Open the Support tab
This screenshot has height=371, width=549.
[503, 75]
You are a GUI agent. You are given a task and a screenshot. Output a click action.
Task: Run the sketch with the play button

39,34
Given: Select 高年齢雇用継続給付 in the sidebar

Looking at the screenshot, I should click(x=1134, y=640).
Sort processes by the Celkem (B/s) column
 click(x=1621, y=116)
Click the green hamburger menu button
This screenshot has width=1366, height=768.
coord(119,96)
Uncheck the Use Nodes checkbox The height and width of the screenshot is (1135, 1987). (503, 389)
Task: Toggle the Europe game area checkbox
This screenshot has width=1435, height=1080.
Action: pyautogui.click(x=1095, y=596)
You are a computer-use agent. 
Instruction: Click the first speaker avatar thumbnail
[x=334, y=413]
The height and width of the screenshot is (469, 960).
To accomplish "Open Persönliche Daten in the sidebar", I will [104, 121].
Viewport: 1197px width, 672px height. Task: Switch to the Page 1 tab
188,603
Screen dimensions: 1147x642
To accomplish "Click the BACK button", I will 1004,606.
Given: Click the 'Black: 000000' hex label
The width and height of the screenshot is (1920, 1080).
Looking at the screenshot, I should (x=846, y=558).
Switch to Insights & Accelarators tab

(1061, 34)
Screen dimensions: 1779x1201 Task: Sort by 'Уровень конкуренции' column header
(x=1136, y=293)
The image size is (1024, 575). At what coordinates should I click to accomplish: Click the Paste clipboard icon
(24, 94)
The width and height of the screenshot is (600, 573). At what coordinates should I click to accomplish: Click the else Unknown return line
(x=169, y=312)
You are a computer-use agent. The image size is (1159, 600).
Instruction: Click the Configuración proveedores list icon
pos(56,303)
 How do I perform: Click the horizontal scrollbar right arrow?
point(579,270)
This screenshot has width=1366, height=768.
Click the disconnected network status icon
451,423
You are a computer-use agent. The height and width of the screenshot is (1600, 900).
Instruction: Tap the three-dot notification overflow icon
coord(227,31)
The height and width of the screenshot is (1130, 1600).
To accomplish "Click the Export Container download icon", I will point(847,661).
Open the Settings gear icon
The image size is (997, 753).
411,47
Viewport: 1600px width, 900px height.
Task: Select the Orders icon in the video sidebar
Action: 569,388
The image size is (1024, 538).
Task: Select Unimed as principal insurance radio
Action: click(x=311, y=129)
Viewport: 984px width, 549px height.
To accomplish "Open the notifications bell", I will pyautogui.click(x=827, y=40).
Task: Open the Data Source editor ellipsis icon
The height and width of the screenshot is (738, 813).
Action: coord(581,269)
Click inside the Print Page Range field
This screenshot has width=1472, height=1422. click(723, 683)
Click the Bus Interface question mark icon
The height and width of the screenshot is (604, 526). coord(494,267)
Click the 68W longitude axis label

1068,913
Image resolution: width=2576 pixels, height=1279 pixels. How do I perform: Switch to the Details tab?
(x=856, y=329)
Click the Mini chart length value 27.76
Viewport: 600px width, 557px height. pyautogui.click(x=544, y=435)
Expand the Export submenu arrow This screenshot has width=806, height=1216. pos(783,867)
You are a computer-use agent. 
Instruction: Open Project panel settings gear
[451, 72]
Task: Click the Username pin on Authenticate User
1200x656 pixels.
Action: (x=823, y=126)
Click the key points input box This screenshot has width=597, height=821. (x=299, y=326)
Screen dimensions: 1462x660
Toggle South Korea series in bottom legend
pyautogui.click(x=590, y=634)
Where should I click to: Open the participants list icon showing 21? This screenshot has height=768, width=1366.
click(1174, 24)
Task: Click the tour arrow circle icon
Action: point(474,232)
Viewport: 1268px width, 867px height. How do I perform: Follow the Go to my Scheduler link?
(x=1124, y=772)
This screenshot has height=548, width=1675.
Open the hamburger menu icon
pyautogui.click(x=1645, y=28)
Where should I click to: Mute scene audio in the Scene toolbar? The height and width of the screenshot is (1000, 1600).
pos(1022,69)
====
Requirement>
Copy out the lines from the one containing "This screenshot has height=548, width=1675." through the end of the items, inclusive, with no changes.

Output of the exercise>
This screenshot has height=548, width=1675.
Open the hamburger menu icon
pyautogui.click(x=1645, y=28)
Where should I click to: Mute scene audio in the Scene toolbar? The height and width of the screenshot is (1000, 1600).
pos(1022,69)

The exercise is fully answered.